Some Idaho prosecutors question legality of governor’s property tax relief plan
Several county prosecutors in Idaho signed a letter to Gov. Brad Little’s office questioning whether his plan to use $200 million in federal aid for property tax relief is legal under the federal CARES Act.
The letter asks Little to request a legal opinion from the U.S. Treasury Department and the Idaho attorney general’s office before proceeding further. It also asks Little move the deadline to opt-in to the program from July 17 to July 24.
Prosecuting attorneys in Latah County wrote the letter, dated Friday. It says 24 other counties agree the plan “does not appear to meet legal requirements” of the CARES Act. Of those county prosecutors, 16 agreed to be listed on the letter, including those from Twin Falls, Jerome, Gooding, Camas, Blaine and Lincoln counties.
Little’s plan calls for sending $200 million to participating cities and counties to cover local public safety personnel salaries, on the condition that savings are passed to property taxpayers as a credit on their 2021 tax bill. Cities and counties also could chose to not increase their property tax budgets by the allowed 3% next year or use any forgone balance from previous years, but they could still collect new construction or annexation.
The letter from the county prosecutors questions whether Little’s plan to distribute the money complies with the federal government’s rules.
“At a minimum, the divide between our respective interpretations of the U.S. Treasury FAQs evidences that they may not ultimately approve the program, at least in regard to the tax reduction conditions and the conclusion that the plan would constitute revenue replacement as prohibited by the FAQs.”
The letter says Little’s plan does not meet the requirement for equitable treatment between local governments, and it would “disproportionality affect rural counties with lower new construction rolls.” The money would not help local governments pay for costs related to employee health care, jails, courts, drivers licensing and other services that have increased due to COVID-19.
“While some local governments do not need the 3% increase this year, many do,” the letter says. “This further creates an inequitable situation for property taxpayers in those counties which need the increases to provide their services year after year.”

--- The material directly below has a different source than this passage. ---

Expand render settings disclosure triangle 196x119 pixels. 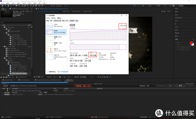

The letter also says the state’s plan “does not appear to meet the intent” of requirements for passing assistance along to individuals and placing restrictions on the money. It points to a section in the federal guidelines that says money must be “structured in such a manner as will ensure that such assistance is determined to be necessary in response to the COVID-19 public health emergency .... For example, a per capita payment to residents of a particular jurisdiction without an assessment of individual need would not be an appropriate use of payments from the Fund.”
“Recognizing that these funds should not end up as a windfall to a local entity, ... consideration should be given to only covering expenses that actually exceed budgeted amounts or that required taking funds from other lines to cover COVID personnel costs,” the letter says.
Other recipients of the letter include Idaho Association of Counties Executive Director Seth Grigg and Idaho Attorney General Lawrence Wasden.